How can thinking about forests and cities as innately connected improve our world? In massively changing times, forces that affect us all can provide new insights into old problems. The barked project is a response to some of those problems. It is an ongoing experiment in making the invisible connections that shape our world, visible.
Let me explain its evolution. Architects embrace wood as a building material that is both beautiful and sustainable. But wood and the forests that provide it are more than design commodities. They are part of a living system that is baked into our DNA. It is primordial.
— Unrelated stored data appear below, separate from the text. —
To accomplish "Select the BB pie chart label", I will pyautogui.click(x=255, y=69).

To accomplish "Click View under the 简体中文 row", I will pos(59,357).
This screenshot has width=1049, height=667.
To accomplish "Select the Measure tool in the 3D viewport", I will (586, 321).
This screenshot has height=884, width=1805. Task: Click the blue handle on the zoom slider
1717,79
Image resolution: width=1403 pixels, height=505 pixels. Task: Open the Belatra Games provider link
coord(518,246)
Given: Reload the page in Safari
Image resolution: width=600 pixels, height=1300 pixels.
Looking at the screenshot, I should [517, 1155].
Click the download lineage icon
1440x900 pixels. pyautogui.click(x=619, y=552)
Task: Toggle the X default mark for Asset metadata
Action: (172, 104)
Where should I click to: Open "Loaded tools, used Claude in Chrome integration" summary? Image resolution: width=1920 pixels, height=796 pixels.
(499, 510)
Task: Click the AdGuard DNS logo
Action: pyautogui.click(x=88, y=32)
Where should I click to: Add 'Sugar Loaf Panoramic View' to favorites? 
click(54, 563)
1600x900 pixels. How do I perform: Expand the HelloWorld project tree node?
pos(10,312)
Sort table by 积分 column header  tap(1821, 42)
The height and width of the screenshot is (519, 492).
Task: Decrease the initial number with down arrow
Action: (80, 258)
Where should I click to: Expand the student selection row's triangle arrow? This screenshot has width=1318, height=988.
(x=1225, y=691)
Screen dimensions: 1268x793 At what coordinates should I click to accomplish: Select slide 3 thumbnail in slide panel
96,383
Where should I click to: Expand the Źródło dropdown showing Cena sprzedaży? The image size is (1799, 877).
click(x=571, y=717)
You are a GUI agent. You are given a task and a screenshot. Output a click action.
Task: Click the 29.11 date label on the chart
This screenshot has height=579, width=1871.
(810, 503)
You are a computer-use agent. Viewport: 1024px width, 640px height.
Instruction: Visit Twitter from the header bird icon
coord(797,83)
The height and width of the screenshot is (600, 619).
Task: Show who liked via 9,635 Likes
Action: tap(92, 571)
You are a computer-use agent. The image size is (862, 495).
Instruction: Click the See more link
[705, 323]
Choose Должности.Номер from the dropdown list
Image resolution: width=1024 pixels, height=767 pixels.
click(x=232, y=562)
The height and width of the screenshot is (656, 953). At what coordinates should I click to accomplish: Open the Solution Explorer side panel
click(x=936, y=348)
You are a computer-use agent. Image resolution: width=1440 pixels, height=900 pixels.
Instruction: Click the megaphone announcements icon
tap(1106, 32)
The barked project (a spin-off of MESH Cities) was born from ideas inspired by Mitchell Joachim of Columbia University. Joachim experiments with building systems that are grown organically rather than manufactured in traditional, carbon intensive ways. That insight helped inform the global zerofootprint “zeroprize” competition I led which was founded by Dr. Ron Dembo in partnership with the World Urban Forum. The zeroprize identified and celebrated building retrofits that save energy on a global scale.
Together, those influences fueled barked’s mission to document the world’s oldest trees because their bark might offer biomimetic solutions for designing and building sustainably. While that more instrumental legacy continues, revealing the beauty of these trees as unique, poetic objects grew in importance. Their complexity and individuality is captured in photographs that offer a quiet minimalism (see the attached images).
As the barked portfolio grew, my awareness of the similarities between ancient forests and responsive, 21st century cities grew with it. For example, new research reveals how forests are dynamic, intelligent systems. They offer powerful models that city designers can learn from.
Canadian researcher Suzanne Simard proved that rather than being passive objects trees are dynamic members of complex communities. Trees talk to one another. The similarities to human communities are striking, an observation that forester Peter Wohlleben’s book, The Hidden Life of Trees, explains. He notes that trees and forests have human-like characteristics. Trees create supportive social networks just like we do. They protect one-another. They respect their elders too. Trees are to forests as people are to cities.
One of the most surprising insights emerging from the city-forest symbiosis is that pre-Columbus North American communities possessed an understanding of sustainable forest systems that surpasses our own. In his book, 1491, Charles C. Mann outlines how the early inhabitants of America shaped forests and landscapes for their long-term benefit. In effect, the forest landscapes Europeans took as natural when they landed in the Americas were anything but. 1491 is an important reference for city designers because it illustrates how terraforming a sustainable environment—on a massive scale—has been done before and can be done again.
The barked project’s mission is to both protect and learn from the world’s oldest, biggest, and most majestic trees. Its images are signposts, even signifiers of the liminal boundaries between the worlds we inherit and the worlds we shape through design. In this time of a great reset, the world’s oldest living creatures offer lessons that can lead us to a sustainable future, if we let them.